> _Objetivo da tarefa_: Por favor, transcreva na íntegra o trecho sobre o coração artificial, sem alterar nenhuma palavra.

> _Trecho fornecido_:

^^^^^^^^^^^^^^^^

23/07/2018 - 8:54
Embora em nada se pareça a um coração humano, a peça de metal com mangueira que a cardiologista Juliana Giorgi segura na mão direita (foto ao lado) é o mais moderno “coração artificial” que existe – o HeartMate3 Left Ventricular Assist System (HM3), da empresa americana de cuidados com a saúde Abbott. O primeiro implante desse dispositivo no Brasil ocorreu em março, no Hospital Sírio Libanês, em São Paulo, pelas mãos do cirurgião Fábio Jatene e sob a supervisão do holandês Jaap Lahpor, consultor da Abbott. Juliana fez todo o acompanhamento clínico do paciente de 72 anos que recebeu o novo modelo. Ele está se recuperando muito bem.

^^^^^^^^^^^^^^^^

> _Entradas fornecidas_:

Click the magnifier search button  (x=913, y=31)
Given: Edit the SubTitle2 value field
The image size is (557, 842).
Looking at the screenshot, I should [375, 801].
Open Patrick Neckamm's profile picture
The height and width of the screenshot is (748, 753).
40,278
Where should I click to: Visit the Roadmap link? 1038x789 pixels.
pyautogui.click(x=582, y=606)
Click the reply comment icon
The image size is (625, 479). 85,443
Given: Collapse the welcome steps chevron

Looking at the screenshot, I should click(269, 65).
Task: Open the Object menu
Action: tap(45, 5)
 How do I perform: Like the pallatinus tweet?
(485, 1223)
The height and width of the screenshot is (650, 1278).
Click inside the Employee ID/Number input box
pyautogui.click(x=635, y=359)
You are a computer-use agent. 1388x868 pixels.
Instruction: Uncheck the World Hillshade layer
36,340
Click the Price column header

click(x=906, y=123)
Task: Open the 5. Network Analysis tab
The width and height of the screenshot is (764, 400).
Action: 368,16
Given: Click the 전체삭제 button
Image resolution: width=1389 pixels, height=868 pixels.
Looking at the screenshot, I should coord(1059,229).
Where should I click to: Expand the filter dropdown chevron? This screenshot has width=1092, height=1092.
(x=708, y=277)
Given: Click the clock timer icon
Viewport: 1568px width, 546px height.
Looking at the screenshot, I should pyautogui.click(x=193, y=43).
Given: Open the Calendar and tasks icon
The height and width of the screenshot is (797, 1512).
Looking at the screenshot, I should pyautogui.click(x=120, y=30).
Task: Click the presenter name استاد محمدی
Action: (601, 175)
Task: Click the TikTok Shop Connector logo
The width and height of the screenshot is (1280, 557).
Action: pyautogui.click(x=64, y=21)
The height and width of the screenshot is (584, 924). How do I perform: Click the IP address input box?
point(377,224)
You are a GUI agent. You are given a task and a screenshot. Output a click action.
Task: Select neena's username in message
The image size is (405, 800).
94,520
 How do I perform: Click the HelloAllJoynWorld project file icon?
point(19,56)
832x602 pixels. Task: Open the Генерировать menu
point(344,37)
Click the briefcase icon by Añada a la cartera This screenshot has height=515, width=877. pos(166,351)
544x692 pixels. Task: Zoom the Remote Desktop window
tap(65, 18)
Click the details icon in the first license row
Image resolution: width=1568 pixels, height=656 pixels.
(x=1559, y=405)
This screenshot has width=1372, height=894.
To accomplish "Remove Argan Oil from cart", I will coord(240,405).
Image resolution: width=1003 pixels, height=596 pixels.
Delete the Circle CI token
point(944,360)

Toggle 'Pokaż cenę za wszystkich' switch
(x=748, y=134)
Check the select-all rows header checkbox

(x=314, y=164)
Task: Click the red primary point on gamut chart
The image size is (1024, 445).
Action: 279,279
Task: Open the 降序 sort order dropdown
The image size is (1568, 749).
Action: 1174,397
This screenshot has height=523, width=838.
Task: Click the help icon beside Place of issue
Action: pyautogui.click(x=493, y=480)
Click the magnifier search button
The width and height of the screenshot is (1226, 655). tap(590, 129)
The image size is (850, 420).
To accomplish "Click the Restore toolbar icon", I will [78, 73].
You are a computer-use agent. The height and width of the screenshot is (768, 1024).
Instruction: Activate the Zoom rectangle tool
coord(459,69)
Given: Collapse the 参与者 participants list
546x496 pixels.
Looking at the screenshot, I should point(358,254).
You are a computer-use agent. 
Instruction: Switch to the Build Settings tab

^^^^^^^^^^^^^^^^

> _Resposta do exercício_:
23/07/2018 - 8:54
Embora em nada se pareça a um coração humano, a peça de metal com mangueira que a cardiologista Juliana Giorgi segura na mão direita (foto ao lado) é o mais moderno “coração artificial” que existe – o HeartMate3 Left Ventricular Assist System (HM3), da empresa americana de cuidados com a saúde Abbott. O primeiro implante desse dispositivo no Brasil ocorreu em março, no Hospital Sírio Libanês, em São Paulo, pelas mãos do cirurgião Fábio Jatene e sob a supervisão do holandês Jaap Lahpor, consultor da Abbott. Juliana fez todo o acompanhamento clínico do paciente de 72 anos que recebeu o novo modelo. Ele está se recuperando muito bem.